McConnell promises to speed pace on judicial nominees


              In this Sept. 5, 2017 photo, Senate Majority Leader Mitch McConnell, R-Ky., right, listens as President Donald Trump speaks during a meeting with Congressional leaders and administration officials in the Roosevelt Room of the White House in Washington. McConnell, facing increasing pressure from conservative groups, is promising to upend a longstanding Senate tradition in order to speed confirmations on a backlog of President Donald Trump's judicial nominees.  (AP Photo/Evan Vucci)
In this Sept. 5, 2017 photo, Senate Majority Leader Mitch McConnell, R-Ky., right, listens as President Donald Trump speaks during a meeting with Congressional leaders and administration officials in the Roosevelt Room of the White House in Washington. McConnell, facing increasing pressure from conservative groups, is promising to upend a longstanding Senate tradition in order to speed confirmations on a backlog of President Donald Trump's judicial nominees. (AP Photo/Evan Vucci)

WASHINGTON (AP) - The Senate's top Republican, facing increasing pressure from conservative groups, is seeking to upend a longstanding Senate tradition in order to speed the confirmation pace on a backlog of President Donald Trump's judicial nominees.

Conservative activists such as the Judicial Crisis Network have been increasingly frustrated with the slow pace on judicial nominees. The influential group had threatened to run ads against Majority Leader Mitch McConnell starting this week but backed off after winning assurances from the Kentucky Republican that the pace will quicken.

McConnell has also announced in media interviews that the Senate should no longer abide by a longstanding tradition that home-state senators must sign off on a judge before a Senate vote. In a Wednesday article in the conservative Weekly Standard, McConnell promised that "regardless of what tactics are used by Democrats, the judges are going to be confirmed."

Democrats have been slow-walking many of Trump's nominees but say McConnell is going too far by threatening to upend decades of precedent in the tradition-bound chamber, in which senators return a so-called blue slip to sign off on a home state judicial nominee. Without the blue slip, nominees are not given a vote in the Judiciary Committee. The tradition was followed during Democratic control of the Senate in former President Barack Obama's tenure.

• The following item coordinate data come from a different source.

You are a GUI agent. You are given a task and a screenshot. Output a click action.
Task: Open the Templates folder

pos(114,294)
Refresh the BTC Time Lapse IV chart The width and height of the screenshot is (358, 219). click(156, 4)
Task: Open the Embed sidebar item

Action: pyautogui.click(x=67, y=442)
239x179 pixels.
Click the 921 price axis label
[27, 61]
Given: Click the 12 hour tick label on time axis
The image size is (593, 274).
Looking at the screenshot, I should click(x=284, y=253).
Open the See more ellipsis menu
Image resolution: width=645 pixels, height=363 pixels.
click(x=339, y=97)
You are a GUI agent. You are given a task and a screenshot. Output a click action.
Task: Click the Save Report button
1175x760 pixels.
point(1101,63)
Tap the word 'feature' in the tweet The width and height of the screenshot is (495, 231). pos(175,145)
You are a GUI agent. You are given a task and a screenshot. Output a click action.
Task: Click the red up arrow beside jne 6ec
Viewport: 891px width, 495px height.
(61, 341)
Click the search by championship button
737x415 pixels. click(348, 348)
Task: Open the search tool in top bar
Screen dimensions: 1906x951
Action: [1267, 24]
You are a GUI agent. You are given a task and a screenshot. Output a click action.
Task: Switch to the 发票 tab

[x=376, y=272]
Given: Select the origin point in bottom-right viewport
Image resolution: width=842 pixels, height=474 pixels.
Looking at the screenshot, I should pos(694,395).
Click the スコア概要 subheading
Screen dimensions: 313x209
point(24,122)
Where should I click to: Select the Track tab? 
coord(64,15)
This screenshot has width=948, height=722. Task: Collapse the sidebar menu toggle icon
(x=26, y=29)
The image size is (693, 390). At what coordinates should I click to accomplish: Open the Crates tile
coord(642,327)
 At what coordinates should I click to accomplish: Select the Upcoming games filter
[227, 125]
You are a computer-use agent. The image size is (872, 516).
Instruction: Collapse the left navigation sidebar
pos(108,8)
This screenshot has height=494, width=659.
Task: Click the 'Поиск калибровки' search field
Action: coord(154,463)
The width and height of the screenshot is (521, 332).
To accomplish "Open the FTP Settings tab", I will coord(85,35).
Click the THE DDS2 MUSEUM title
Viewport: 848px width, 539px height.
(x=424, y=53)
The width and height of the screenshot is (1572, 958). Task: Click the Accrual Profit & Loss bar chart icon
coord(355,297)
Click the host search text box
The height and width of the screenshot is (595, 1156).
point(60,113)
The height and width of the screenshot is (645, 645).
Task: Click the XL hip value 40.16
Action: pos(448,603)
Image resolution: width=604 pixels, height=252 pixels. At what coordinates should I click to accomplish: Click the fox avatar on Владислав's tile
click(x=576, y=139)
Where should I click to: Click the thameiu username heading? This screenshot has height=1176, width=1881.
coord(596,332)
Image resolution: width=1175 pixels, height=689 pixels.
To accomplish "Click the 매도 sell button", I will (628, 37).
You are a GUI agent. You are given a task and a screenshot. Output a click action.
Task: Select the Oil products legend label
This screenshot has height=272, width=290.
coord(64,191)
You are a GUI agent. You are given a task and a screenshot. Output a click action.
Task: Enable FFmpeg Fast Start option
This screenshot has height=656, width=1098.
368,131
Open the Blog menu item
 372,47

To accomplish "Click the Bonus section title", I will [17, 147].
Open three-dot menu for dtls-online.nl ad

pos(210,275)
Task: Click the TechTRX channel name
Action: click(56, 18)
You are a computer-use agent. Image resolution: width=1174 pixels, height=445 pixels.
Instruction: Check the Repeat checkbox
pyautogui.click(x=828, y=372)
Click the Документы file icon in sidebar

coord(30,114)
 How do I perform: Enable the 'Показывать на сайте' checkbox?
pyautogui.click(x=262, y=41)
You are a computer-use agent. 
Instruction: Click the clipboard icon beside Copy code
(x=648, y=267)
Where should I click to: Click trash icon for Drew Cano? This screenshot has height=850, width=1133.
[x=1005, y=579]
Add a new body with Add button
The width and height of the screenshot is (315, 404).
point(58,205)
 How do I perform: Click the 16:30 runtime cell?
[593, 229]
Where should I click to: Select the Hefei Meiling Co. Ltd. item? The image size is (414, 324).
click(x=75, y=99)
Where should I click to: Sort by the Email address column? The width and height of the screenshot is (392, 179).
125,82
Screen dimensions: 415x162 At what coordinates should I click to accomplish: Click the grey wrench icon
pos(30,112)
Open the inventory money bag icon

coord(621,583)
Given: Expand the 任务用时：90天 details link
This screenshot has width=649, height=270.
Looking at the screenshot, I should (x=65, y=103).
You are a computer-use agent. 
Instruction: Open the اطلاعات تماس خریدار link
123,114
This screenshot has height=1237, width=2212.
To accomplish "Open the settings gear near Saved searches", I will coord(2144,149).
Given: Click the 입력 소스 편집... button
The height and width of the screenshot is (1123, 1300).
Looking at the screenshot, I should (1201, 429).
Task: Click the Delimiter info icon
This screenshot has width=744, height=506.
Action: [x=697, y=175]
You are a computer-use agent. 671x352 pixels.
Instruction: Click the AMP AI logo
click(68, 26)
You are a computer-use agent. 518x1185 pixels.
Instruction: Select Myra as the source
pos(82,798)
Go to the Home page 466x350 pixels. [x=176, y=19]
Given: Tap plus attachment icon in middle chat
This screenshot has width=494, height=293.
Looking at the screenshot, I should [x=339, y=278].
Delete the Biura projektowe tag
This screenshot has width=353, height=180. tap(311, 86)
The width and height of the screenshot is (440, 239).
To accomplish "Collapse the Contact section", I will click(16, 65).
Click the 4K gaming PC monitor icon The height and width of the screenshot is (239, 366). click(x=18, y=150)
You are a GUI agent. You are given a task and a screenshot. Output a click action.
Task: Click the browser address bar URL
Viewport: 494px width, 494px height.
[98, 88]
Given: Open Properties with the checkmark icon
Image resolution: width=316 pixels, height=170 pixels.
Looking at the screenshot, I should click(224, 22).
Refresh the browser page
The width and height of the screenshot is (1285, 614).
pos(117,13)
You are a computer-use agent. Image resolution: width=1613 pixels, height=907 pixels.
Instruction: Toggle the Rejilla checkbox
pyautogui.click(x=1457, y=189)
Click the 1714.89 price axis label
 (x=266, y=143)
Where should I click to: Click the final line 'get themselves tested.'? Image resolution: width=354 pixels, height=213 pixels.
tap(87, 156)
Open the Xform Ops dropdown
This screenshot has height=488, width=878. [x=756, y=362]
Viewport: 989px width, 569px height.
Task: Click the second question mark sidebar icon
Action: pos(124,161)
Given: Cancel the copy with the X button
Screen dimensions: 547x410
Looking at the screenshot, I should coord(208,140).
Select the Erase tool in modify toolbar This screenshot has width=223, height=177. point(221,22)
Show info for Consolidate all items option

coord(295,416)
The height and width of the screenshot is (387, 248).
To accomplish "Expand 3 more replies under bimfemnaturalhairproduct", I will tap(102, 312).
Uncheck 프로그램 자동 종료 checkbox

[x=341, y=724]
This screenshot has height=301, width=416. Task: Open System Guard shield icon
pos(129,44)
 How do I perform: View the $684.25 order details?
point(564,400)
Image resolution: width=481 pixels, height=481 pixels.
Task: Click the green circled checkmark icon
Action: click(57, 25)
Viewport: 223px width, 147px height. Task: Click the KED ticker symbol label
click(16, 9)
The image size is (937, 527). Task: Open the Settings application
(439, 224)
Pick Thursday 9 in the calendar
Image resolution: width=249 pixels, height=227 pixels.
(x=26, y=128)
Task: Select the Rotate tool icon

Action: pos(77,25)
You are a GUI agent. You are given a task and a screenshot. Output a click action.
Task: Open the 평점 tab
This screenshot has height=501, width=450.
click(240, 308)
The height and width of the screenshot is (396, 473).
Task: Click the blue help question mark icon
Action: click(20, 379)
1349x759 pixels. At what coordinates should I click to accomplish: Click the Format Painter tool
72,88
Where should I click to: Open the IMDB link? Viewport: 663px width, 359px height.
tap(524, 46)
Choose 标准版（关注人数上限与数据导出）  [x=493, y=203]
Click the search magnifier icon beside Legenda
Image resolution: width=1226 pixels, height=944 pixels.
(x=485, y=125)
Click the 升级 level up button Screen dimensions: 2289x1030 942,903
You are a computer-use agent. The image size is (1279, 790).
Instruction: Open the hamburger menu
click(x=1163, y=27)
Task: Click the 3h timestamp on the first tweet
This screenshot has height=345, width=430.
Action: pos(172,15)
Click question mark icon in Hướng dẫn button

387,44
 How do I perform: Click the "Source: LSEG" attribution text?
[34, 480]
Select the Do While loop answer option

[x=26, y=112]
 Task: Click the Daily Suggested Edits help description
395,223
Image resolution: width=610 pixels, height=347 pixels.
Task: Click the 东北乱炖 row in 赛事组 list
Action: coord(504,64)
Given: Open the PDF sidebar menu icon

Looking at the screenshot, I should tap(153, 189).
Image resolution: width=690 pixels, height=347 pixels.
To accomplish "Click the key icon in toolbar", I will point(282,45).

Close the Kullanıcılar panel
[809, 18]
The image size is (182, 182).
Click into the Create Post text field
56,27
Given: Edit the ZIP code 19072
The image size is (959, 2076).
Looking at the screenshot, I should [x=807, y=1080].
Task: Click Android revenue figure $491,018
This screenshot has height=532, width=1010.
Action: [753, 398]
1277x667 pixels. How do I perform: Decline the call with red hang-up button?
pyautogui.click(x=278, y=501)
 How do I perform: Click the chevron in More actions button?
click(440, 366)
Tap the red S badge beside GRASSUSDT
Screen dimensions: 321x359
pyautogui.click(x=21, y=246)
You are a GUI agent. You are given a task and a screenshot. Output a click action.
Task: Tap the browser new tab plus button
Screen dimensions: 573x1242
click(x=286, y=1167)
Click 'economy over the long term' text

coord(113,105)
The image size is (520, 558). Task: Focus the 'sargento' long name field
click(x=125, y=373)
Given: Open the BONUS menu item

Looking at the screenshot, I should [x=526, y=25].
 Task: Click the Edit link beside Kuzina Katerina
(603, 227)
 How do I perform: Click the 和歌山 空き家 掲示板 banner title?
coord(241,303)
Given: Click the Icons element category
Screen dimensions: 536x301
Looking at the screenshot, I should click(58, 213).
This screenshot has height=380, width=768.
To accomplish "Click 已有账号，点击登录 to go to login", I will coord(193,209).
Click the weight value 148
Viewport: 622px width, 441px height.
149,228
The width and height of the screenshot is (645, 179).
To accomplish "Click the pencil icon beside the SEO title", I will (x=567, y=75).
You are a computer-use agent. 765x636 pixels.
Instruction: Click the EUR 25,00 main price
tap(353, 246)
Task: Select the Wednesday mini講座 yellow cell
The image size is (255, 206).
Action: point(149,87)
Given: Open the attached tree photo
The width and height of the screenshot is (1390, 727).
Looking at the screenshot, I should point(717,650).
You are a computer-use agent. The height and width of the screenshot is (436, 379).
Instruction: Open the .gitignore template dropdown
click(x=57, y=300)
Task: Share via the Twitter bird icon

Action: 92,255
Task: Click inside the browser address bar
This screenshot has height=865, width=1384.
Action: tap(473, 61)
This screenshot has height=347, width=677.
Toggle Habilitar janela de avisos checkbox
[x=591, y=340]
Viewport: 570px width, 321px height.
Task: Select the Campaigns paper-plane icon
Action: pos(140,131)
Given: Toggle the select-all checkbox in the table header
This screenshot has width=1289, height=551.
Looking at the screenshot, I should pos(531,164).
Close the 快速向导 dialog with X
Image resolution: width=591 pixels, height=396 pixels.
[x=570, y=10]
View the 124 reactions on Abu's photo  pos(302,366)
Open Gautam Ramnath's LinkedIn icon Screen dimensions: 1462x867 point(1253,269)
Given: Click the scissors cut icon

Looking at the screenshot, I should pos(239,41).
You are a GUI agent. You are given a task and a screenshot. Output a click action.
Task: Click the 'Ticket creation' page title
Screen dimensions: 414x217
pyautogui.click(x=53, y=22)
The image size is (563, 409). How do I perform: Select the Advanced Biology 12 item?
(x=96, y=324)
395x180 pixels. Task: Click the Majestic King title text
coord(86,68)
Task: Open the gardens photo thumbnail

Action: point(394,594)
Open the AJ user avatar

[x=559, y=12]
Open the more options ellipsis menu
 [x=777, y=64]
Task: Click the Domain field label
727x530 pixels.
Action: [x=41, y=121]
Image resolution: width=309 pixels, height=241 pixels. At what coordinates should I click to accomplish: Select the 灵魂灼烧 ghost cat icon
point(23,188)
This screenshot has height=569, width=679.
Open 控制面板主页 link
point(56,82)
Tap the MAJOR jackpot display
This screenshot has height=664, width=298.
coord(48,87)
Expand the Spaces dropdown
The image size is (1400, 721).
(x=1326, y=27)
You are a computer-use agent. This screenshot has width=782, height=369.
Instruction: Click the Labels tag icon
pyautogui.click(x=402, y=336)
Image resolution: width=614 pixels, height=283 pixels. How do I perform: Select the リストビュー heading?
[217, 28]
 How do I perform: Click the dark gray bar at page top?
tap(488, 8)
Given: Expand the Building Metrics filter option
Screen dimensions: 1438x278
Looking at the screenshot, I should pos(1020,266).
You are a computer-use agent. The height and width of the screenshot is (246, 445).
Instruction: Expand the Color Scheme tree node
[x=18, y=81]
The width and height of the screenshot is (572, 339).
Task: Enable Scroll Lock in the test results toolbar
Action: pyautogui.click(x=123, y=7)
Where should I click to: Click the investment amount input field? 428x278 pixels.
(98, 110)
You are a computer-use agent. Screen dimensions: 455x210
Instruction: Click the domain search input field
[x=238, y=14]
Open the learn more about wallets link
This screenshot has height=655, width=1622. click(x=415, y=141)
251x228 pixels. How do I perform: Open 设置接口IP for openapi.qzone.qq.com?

But McConnell, in a quote from the Weekly Standard interview provided by spokesman Don Stewart, said he wants to change that tradition: "My view is that in this majority the blue slip for circuit judges are simply a notification of how you're going to vote, not a blackball."

But Judiciary Committee Chairman Charles Grassley, R-Iowa, has made it clear he's abiding by the arcane tradition.

"Chairman Grassley has told me he will respect the blue slip tradition, just as I did," said former Judiciary Committee Chairman Patrick Leahy, D-Vt. "I trust him to keep his word."

McConnell has come under assault from conservatives over his leadership of the Senate, which has failed to repeal the so-called Obamacare health law and has fallen into a comfortable work routine that most of the time permits senators to arrive in Washington on Monday afternoon and hop on planes home by mid-afternoon on Thursday.

Trump himself has been critical of McConnell and former Trump strategist Steve Bannon is vowing to help recruit primary candidates to challenge incumbent GOP senators. On Wednesday, a group of tea party conservatives sent a withering letter to McConnell blasting his leadership.

"You promised to repeal Obamacare, 'root and branch.' You've done nothing," said the letter, signed by conservative stalwarts such as Richard Viguerie and Brent Bozell. "You don't even show up for work."

McConnell has signaled that the Senate will devote more floor time to processing judges as the battle over the blue slip issue percolates.

"The Senate has fewer and fewer mechanisms that create bipartisanship and bring people to an agreement. The blue slips are one of them," said Minority Leader Chuck Schumer, D-N.Y. "It's just a shame that Senator McConnell is willing to abandon it."